We selected some ICs that achieved high accuracy to investigate how the brain recognizes large delays within trials. We observed event-related spectral perturbations (ERSP) [40] of each IC that achieved high accuracy in the “Yes vs. No” delay classification. Figure 6 shows ERSPs of certain ICs related to the processing of visual information for participants 1, 4, and 6. The ICs in the trials with a delay exhibited delayed activation compared to the trials without a delay, suggesting that delayed recognition of the onset of the motion is a key factor contributing to the classification. Likewise, since this recognition of the onset of motion had no relation to participants’ responses, more ICs that contributed to high accuracy rates were found in the “Yes + No” vs. “I do not know” delay classification than in the “Yes + No” vs. “I don’t know” response classification.

In our experiment, most of the participants were unsure of the existence of a delay in trials where the duration of the delay ranged from 40 to 100 ms. However, when we tried to categorize the delays as uncertain and certain, it was difficult to define uncertain delays because participants could respond differently even in trials where the duration of the delay was the same. Instead, the duration of the delay was related to task performance. Point-to-point movement is normally modeled and assessed by Fitts’ law [41, 42], which, when fitted with a linearly combined delay term, explained 93.5% of the variance, indicating that task performance may be linearly related to the duration of the delay [43].
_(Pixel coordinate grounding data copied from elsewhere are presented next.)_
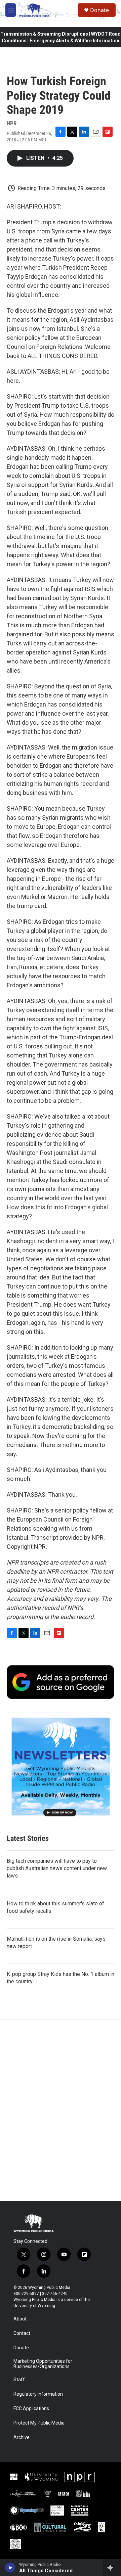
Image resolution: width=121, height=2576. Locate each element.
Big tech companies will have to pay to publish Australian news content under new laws (57, 1868)
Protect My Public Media (39, 2423)
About (20, 2318)
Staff (19, 2379)
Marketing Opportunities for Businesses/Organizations (42, 2364)
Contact (21, 2333)
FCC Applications (31, 2408)
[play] (10, 2567)
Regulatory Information (38, 2394)
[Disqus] (60, 2110)
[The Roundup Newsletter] (60, 1766)
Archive (21, 2437)
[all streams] (112, 2567)
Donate (99, 10)
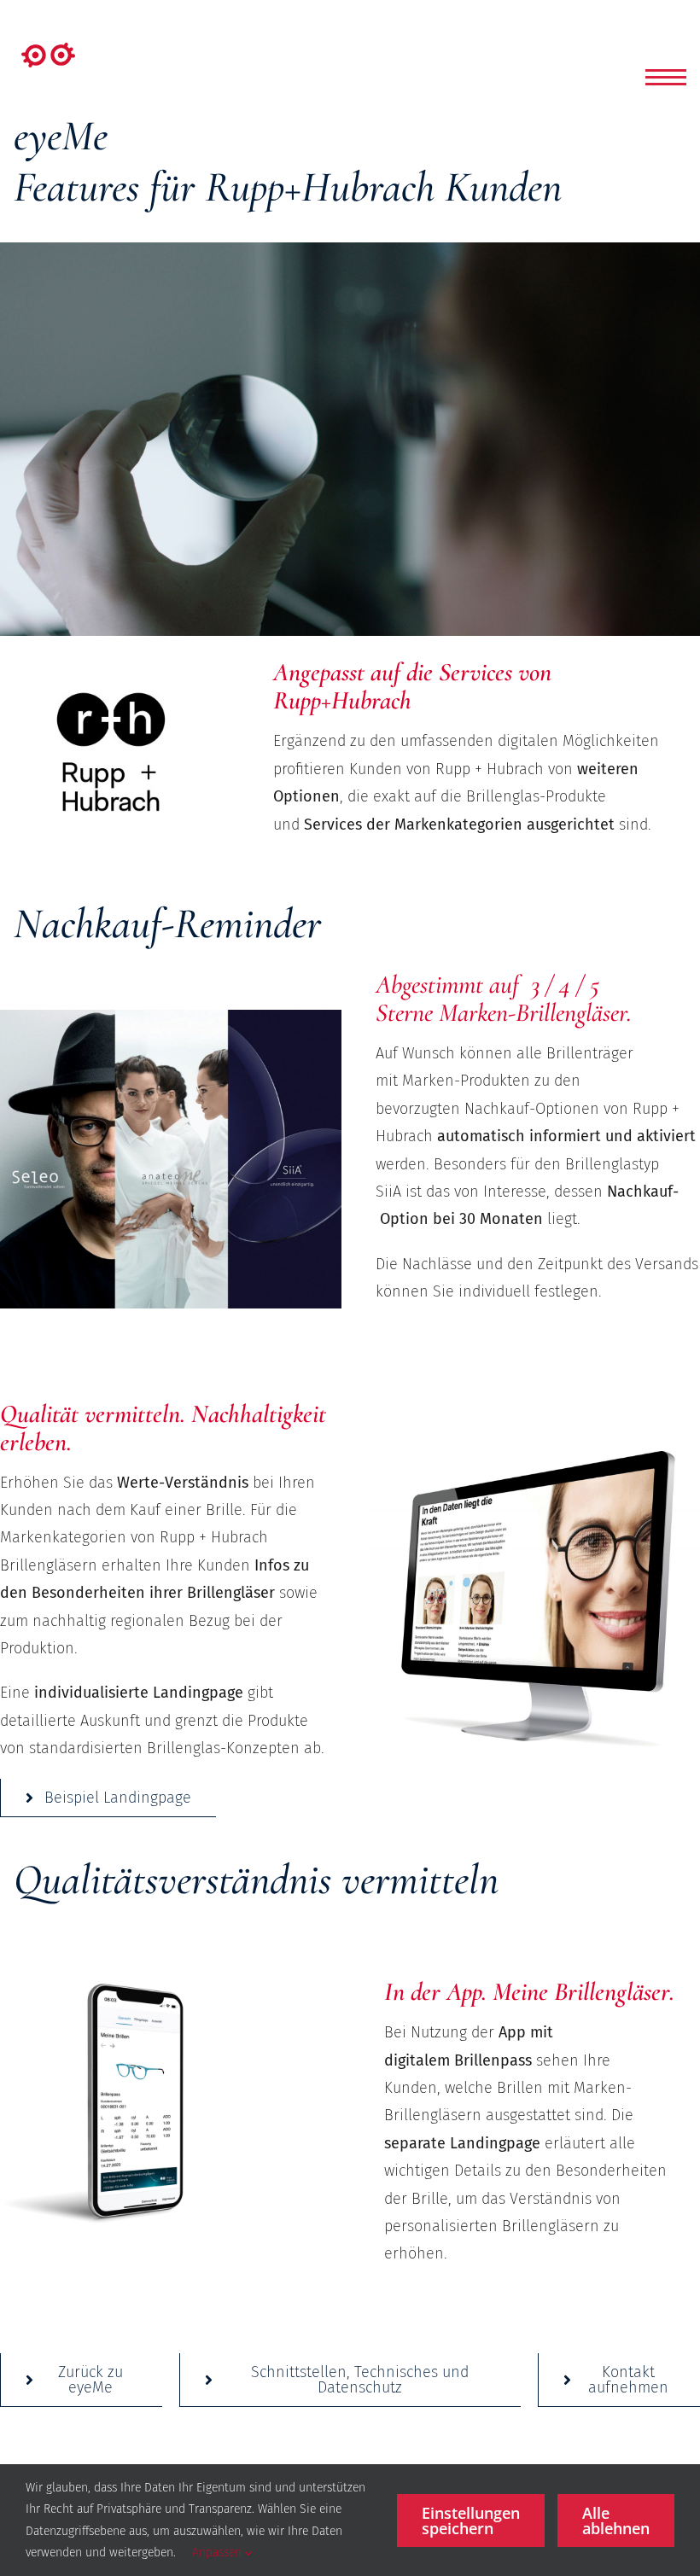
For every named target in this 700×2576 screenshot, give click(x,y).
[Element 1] (48, 50)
We investigated brain activity during delayed cursor control, which can often occur in BMI systems. This can be used to construct intelligent BMI systems to update a decoder online when a BMI system experiences an error. So far, feedforward control has been employed in a BMI system that decodes neural signals to use them as an input command and obtain movement parameters [44]. When a BMI system works well and a user wants to move, feedforward control is sufficient; however, when the system experiences an error because it does not perceive correct user intention, a feedback controller is needed to perform calculations and correct for the delay. This feedback controller is different with a decoder. For real-time control, both the feedforward controller and the feedback controller are components of the system. Input commands generated by the brain are corrected by summing the output of the feedback controller and then transferred as corrected signals, rather than the individual components working in isolation. In this study, we investigated brain activity involved in controlling responses based on the duration of delays. Our results showed that, unlike in general situations when a system is working optimally, when there is a delay between intention to move and the actual movement itself, signals can be generated that are not optimal for feedforward control. Thus, additional systems such as a feedback controller are needed in BMIs; based on our results, commands generated by feedforward and feedback controllers should be separated for the system to work optimally.

5. Conclusion

In this study, we confirmed that small and large delays in real-time cursor control might result in differential processing in the brain. However, since the delay may not always be an error, how the delay is related to other kinds of errors should be investigated based on the magnitude of the delay. Understanding these mechanisms may allow for the advanced construction of BMI systems for real-time cursor control in which learning can occur from these errors.

Data Availability

The data used to support the findings of this study are included within the article.

Conflicts of Interest

The authors declare that there are no conflicts of interest regarding the publication of this article.

Acknowledgments

This work was supported by the JSPS KAKENHI (grant no. 17H05903); Tateishi Science and Technology Foundation (grant no. 2188001); JST PRESTO (Precursory Research for Embryonic Science and Technology) (grant no. JPMJPR17JA); and JST MIRAI (grant no. JPMJM18C8).